Engineering the Future of Sustainable Data Centre Cooling
Today data centres provide the critical infrastructure that powers the world’s digital economy. From the Internet and smart devices, to cloud, AI and compute-intensive research applications, the digital infrastructure sector has become integral to every facet of life.
At the same time however, data centre energy consumption has continued to grow at a prolific rate. Driven by the power and computing demands of Generative AI and the accompanying growth of the hyperscale cloud. A report from IDC, for example, found that global revenue for AI is expected to surpass US$300bn by 2026. Another study also predicts that AI technologies could consume as much electrical energy as the country of Ireland, equating to 29.3 terawatt-hours per year.

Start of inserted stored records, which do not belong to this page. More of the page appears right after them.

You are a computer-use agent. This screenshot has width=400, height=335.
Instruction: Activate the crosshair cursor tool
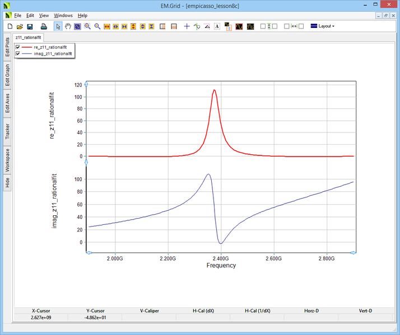tap(187, 26)
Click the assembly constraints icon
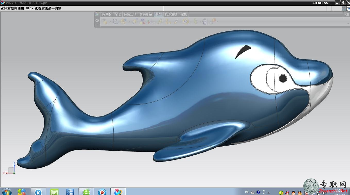Screen dimensions: 350x195 click(x=151, y=21)
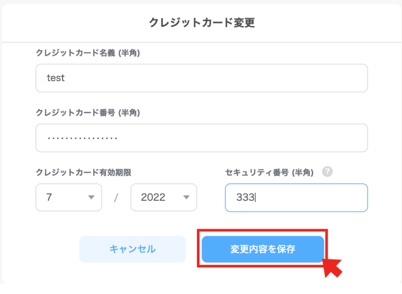Click the 2022 year value text
The image size is (402, 294).
click(x=153, y=197)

“In many respects, the digital infrastructure sector is now at a crossroads,” says Maurizio Frizziero, Cooling innovation and Strategy director, Schneider-Electric. “Legacy approaches to powering and cooling data centres can no longer provide the means for a sustainable future – something many of us have discussed for years. For us to meet the demands of a greener world and reduce the consumption of precious resources such as energy and water, innovation - especially where AI and high-density computing are concerned - is vital.”
Indeed, 80% of the world’s carbon emissions (CO2) are now linked to the production and consumption of energy and current fossil-based energy systems continue to present losses of around 60%.
“The fact is that without change – be that via data centre design and operations, or through new breakthroughs in power and cooling systems architectures – we cannot meet the demands of net zero,” adds Maurizio.
Embracing AI, GPUs and sustainable cooling across data centres
While the acceleration of digital technologies was once the first step in the growth of data centre physical infrastructure, disruptive trends such as the emergence of new, more powerful GPUs, as well as the growth of Generative AI, machine learning and quantum computing applications, are now driving data centre, data transfer and connectivity requirements into new territory.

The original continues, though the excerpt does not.